**TEXTO MOSTRADO:**

Roberto Gargarella es profesor de Derecho Constitucional y doctor en Derecho.

7 comentarios:

Sebastián Pagano dijo...

si mal no recuerdo solo los derechos que hacían referencia a una moral autorreferente quedaban fuera del marco de discusión pero los referidos a la moral intersubjetiva no.

roberto niembro dijo...

Estoy de acuerdo con casi todo, pero me quedo con la duda de si los ciudadanos si bien somos racionales tal vez sí estamos poco informados. Algunas veces por los incentivos que genera el propio estado, a veces por exceso de fuentes no confiables, a veces por desidia. Mi punto es si no resulta mejor asumir como punto de partida ciudadanos poco informados para entonces pensar cómo informarlos?

Roberto Niembro

andresvas dijo...

"Si los medios tuvieran realmente el poder manipulativo y de control que se les adjudica, lo que necesitaríamos sería democratizar a los medios, en lugar de amordazar a los ciudadanos."

Al menos en los países que sigo con más atención, está cada vez más difícil eso, con clarísimos retrocesos aún en los países que mejor estaban hace algunos anos. Habría que desarrollar una dinámica de regulación y transformación muy detallada para poder pensar en debates no manipulados, no ya por gobiernos, sino por corporaciones de las que eventualmente los gobiernos pueden ser más o menos cómplices.
Está claro como vos decís que los representados no tienen la culpa, en eso coincidimos.

Unknown dijo...

Muy buen artículo, Roberto. Muy convincente. El único argumento que, en mi opinión, sigue resultando polémico es el que se refiere a la relación democracia-derechos. A pesar de la brevedad del espacio, me parece que ofreces buenas razones. Tienes toda la razón: nadie mejor que uno mismo para defender sus preferencias o derechos. Pero, la polémica surge cuando discutimos sobre los derechos de los otros, no sobre los nuestros.
En principio yo coincidiría contigo en el hecho de que hay que confiar en los procesos de deliberación bien informados que se ajusten a las reglas de un diálogo racional. Las mayorías no tendrían por qué, luego de una discusión razonada, votar algo que perjudique a las minorías. ¿Pero, lo podríamos asegurar?
Me parece que tu respuesta a este cuestionamiento, señalando que ni las legislaturas ni las cortes pueden tampoco asegurarlo, es bastante elocuente. Los ejemplos históricos que brindas lo confirman. Pero, al pensar un diseño institucional, deben contemplarse esos casos difíciles y los posibles escenarios. Y, el de la mayoría atentando contra lo que hoy reconocemos de manera generalizada como derechos de las minorías, obviamente, sobresale.
Tú pareces confiar en que un diálogo razonado no echaría abajo derechos que hoy consideramos conquistas históricas. ¿Pero y si sí? ¿No consideras que ello expresaría un gran retorceso moral, cultural, político, legal, etcétera? No quiero decir con esto que la mejor salvaguarda sea la de los jueces. Tienes razón cuando cuestionas la integración y funcionamiento del poder judicial. ¿Pero no podríamos pensar en algún otro tipo de candado que impidiera retroceder en materia de derechos humanos (conquistados y reconocidos a lo largo de la historia)?

**OBJETIVO:**
Resume el texto mostrado en dos oraciones.

**ENTRADAS DADAS:**

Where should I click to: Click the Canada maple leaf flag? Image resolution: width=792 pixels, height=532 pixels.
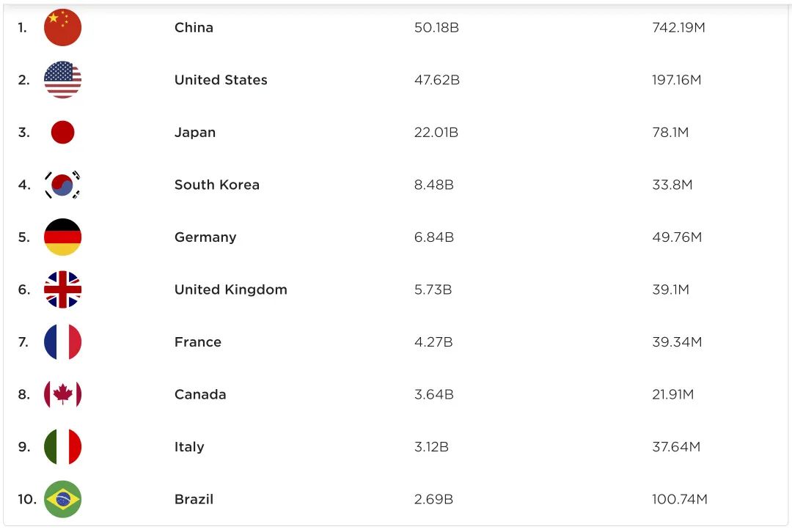62,394
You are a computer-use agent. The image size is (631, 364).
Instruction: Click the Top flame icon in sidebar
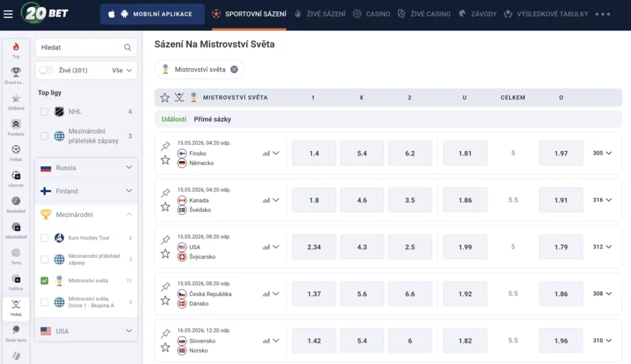click(16, 50)
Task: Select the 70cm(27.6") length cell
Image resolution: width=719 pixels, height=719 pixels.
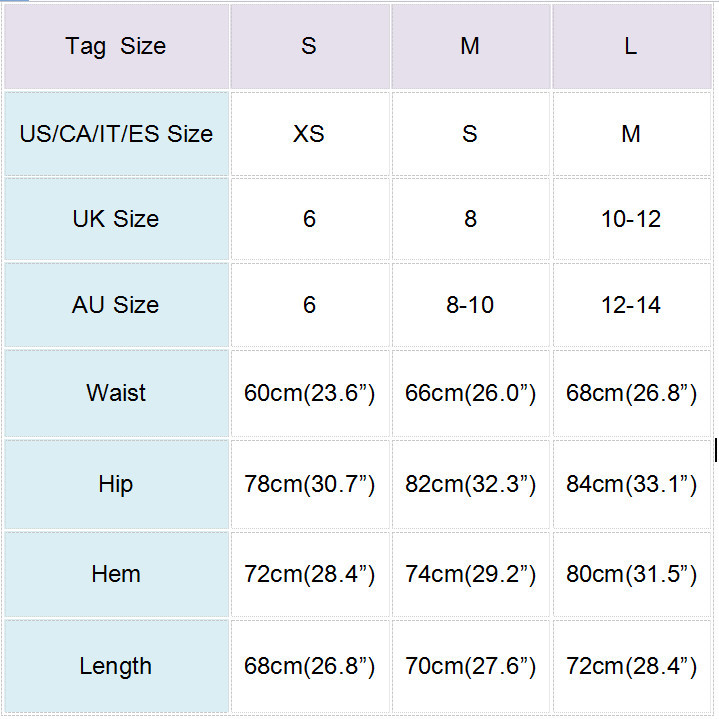Action: click(470, 666)

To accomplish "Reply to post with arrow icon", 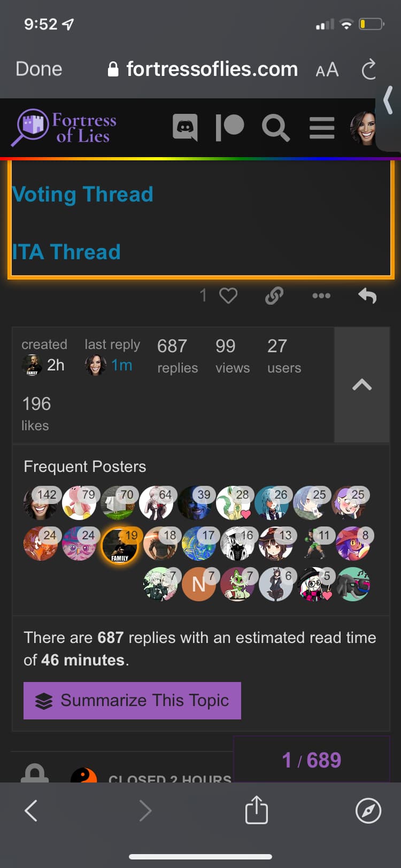I will (367, 296).
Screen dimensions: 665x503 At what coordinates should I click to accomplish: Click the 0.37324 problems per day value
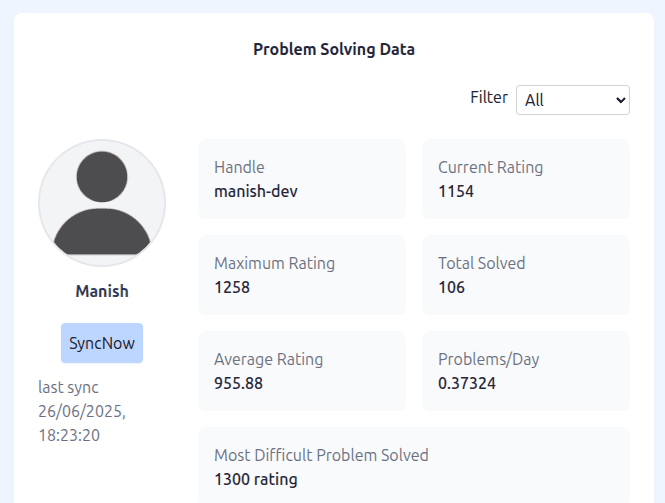pyautogui.click(x=467, y=383)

**SOLUCIÓN COMPLETA:**
Tras presentar a Roberto Gargarella como profesor de Derecho Constitucional y doctor en Derecho, el texto mostrado reúne comentarios de lectores. Un comentario propone partir de ciudadanos poco informados para pensar cómo informarlos, otro ve cada vez más difícil democratizar los medios, y otro, aunque elogia el artículo, pregunta si no se podría pensar en algún candado que impida retroceder en derechos humanos.